**EXERCISE INSTRUCTIONS:** Copy nothing but the line with "Given: Click link" and the lines that follow it to the end of the entries below, and keep the pictures out.

--------------------

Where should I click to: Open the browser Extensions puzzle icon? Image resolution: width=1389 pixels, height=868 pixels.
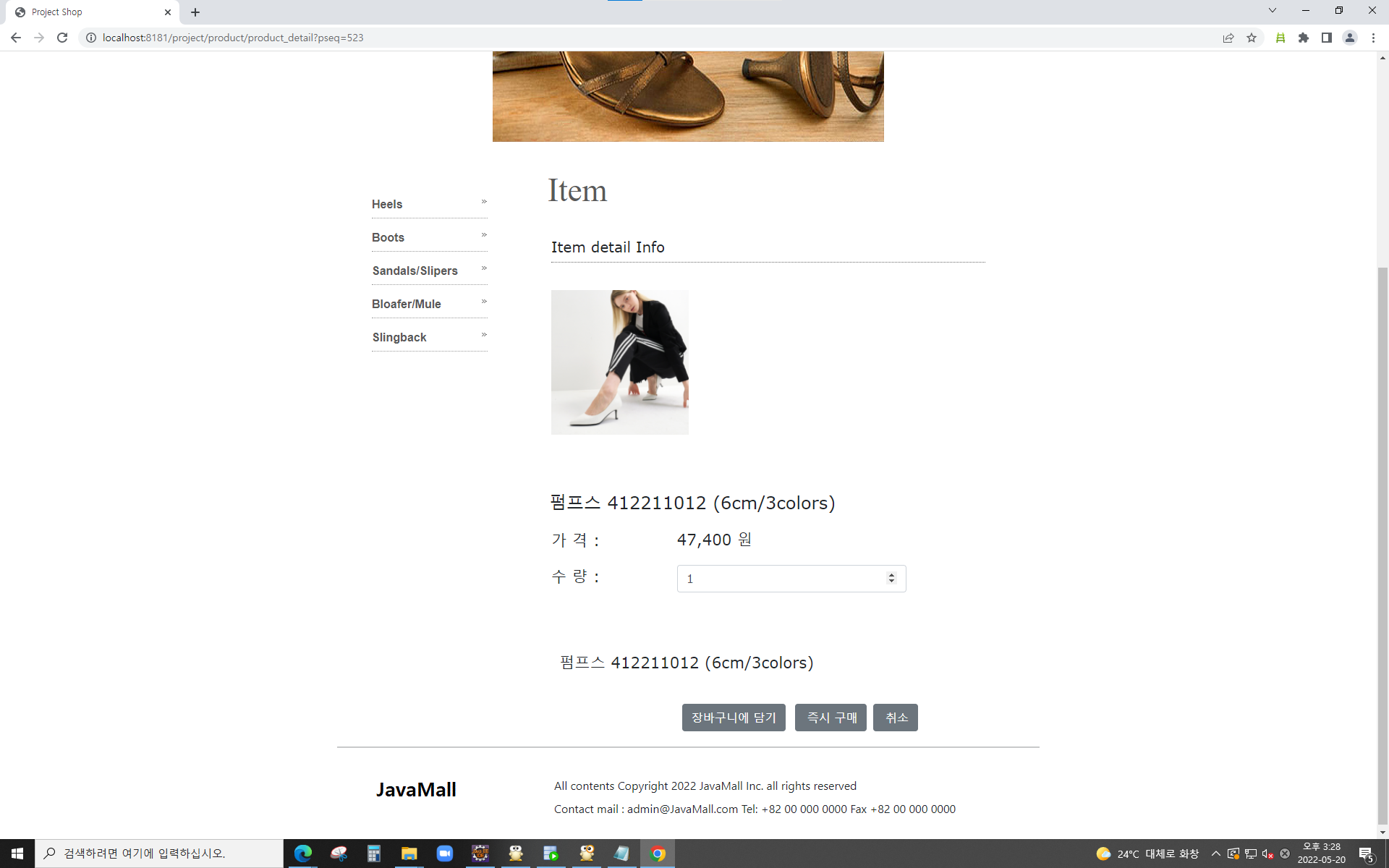pyautogui.click(x=1304, y=38)
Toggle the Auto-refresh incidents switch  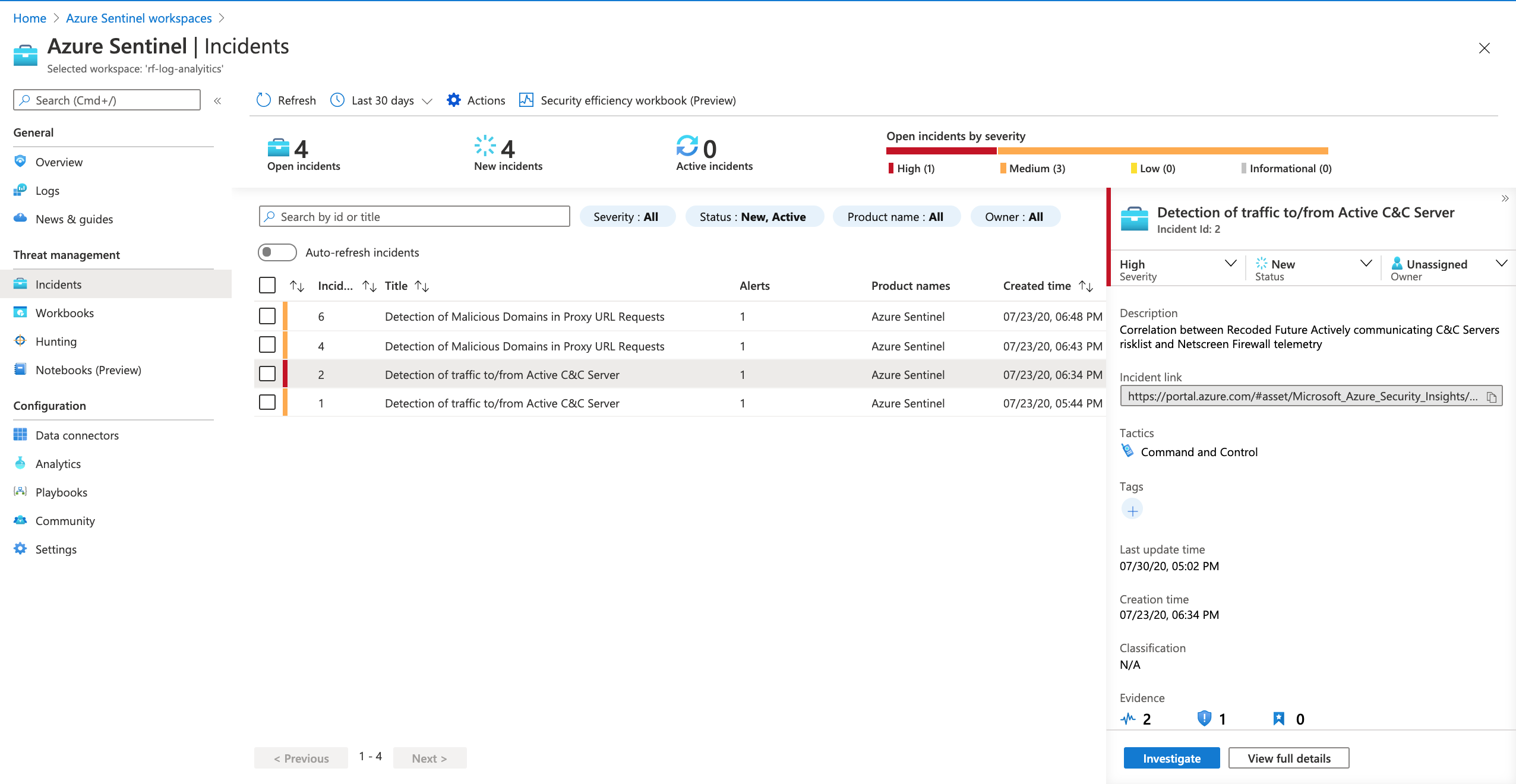277,252
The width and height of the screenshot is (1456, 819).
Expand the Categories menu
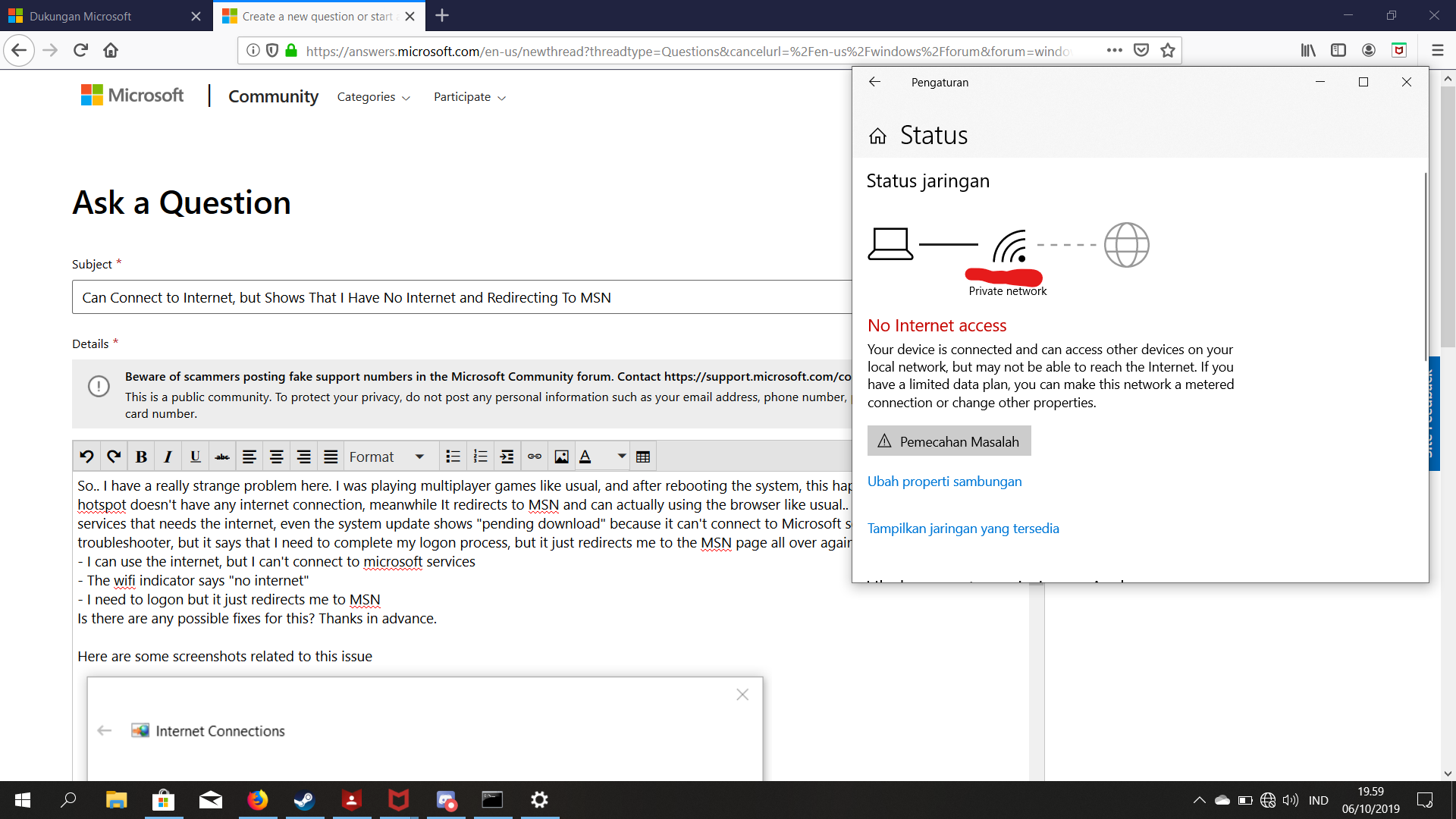pyautogui.click(x=373, y=97)
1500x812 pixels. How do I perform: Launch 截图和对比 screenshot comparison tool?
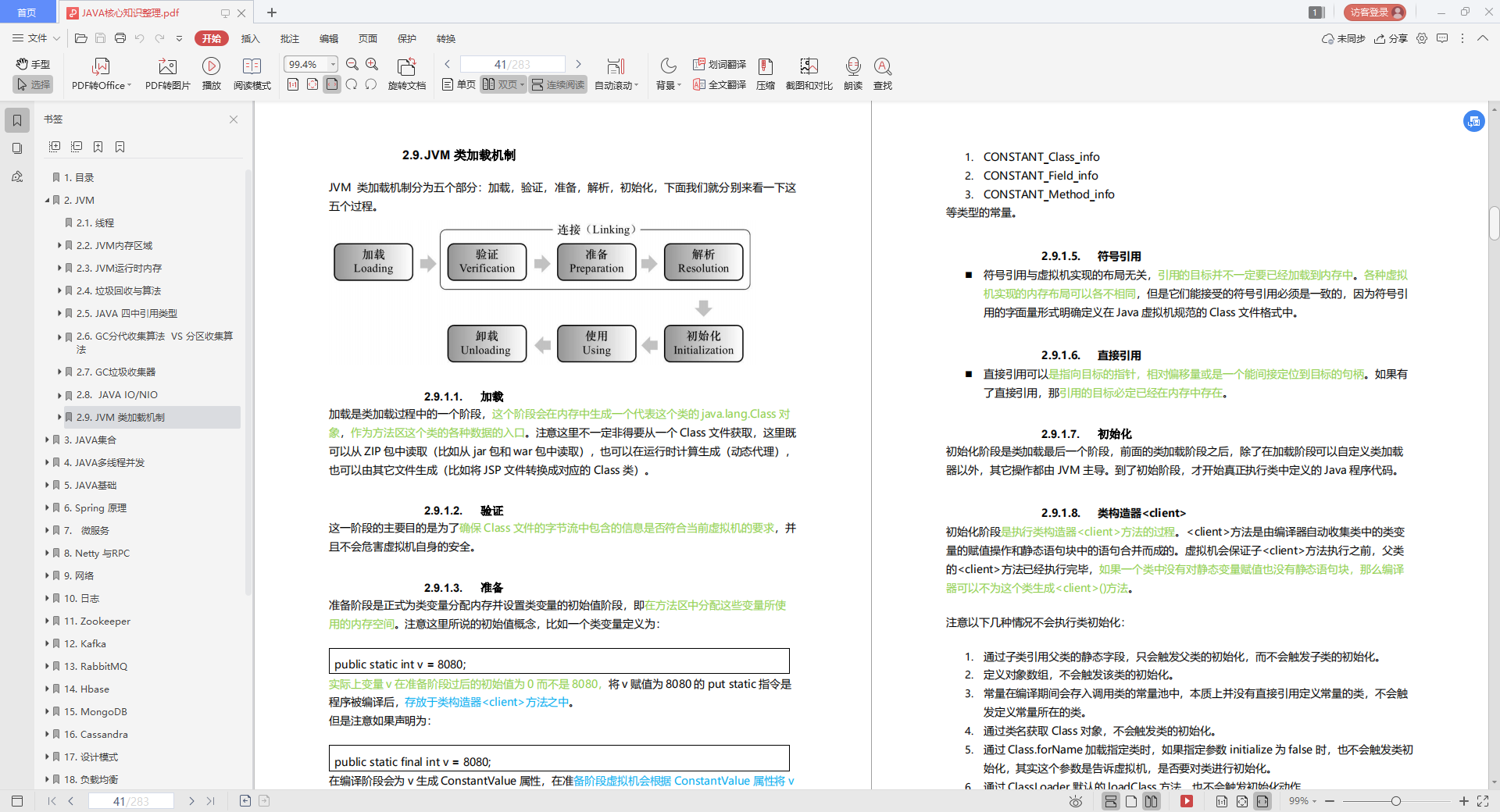809,73
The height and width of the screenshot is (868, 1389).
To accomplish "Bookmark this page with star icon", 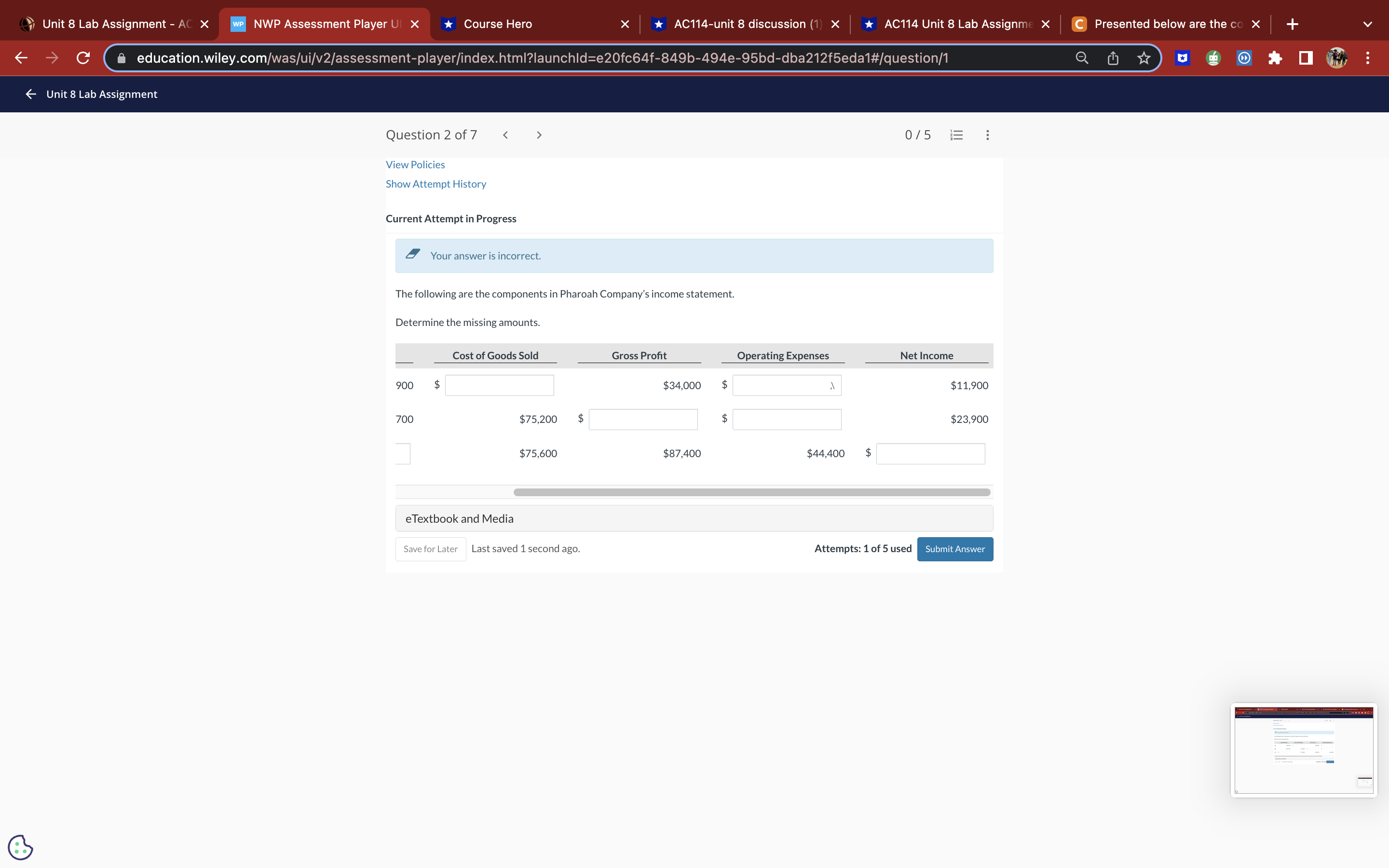I will click(1144, 58).
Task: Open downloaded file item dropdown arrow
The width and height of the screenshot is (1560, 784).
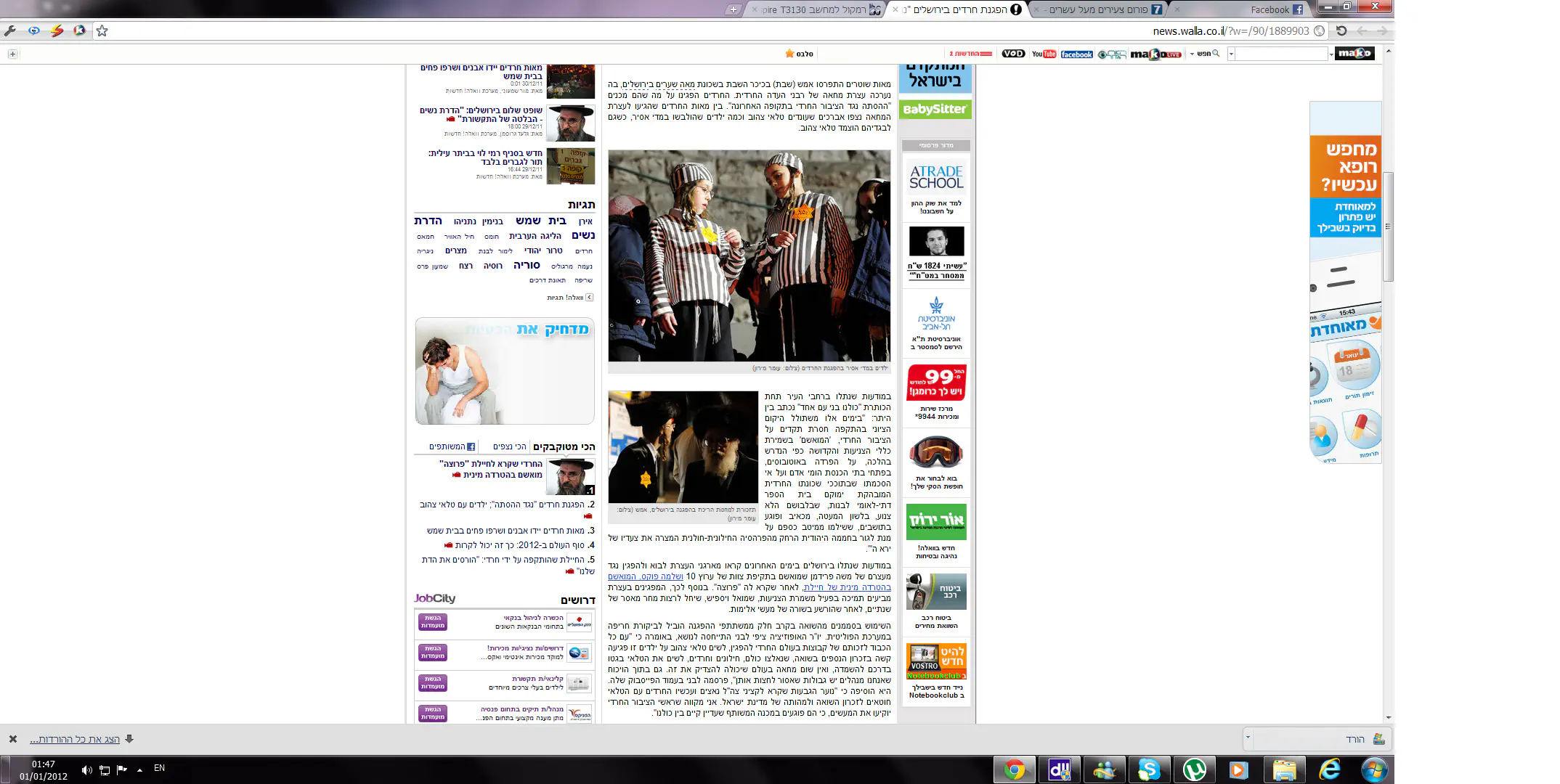Action: pos(1248,738)
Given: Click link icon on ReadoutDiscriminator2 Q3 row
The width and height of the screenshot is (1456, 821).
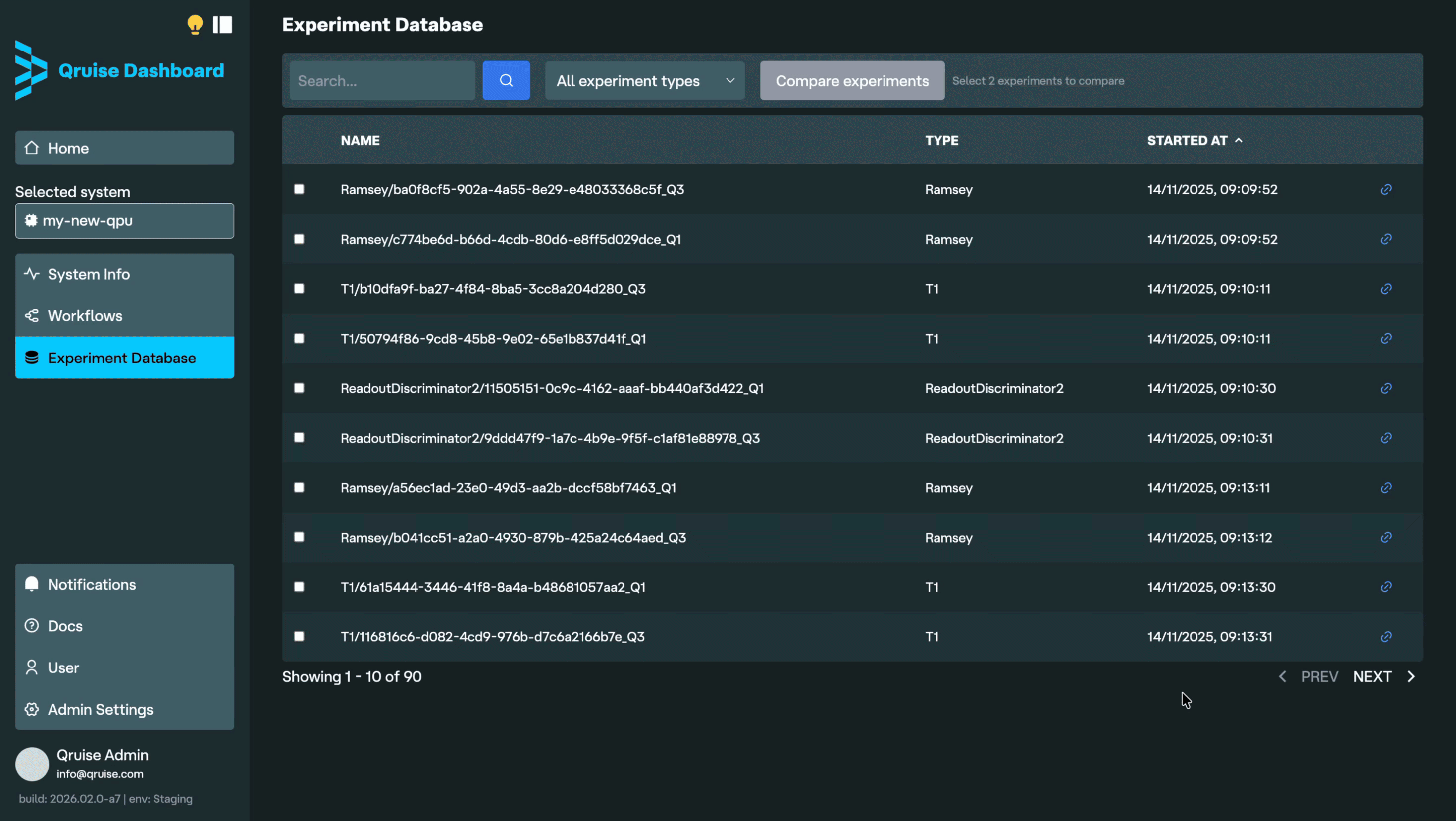Looking at the screenshot, I should 1385,438.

--------------------

**SOLUTION FOR THIS PROBLEM:**
Given: Click link icon on ReadoutDiscriminator2 Q3 row
The width and height of the screenshot is (1456, 821).
Looking at the screenshot, I should 1385,438.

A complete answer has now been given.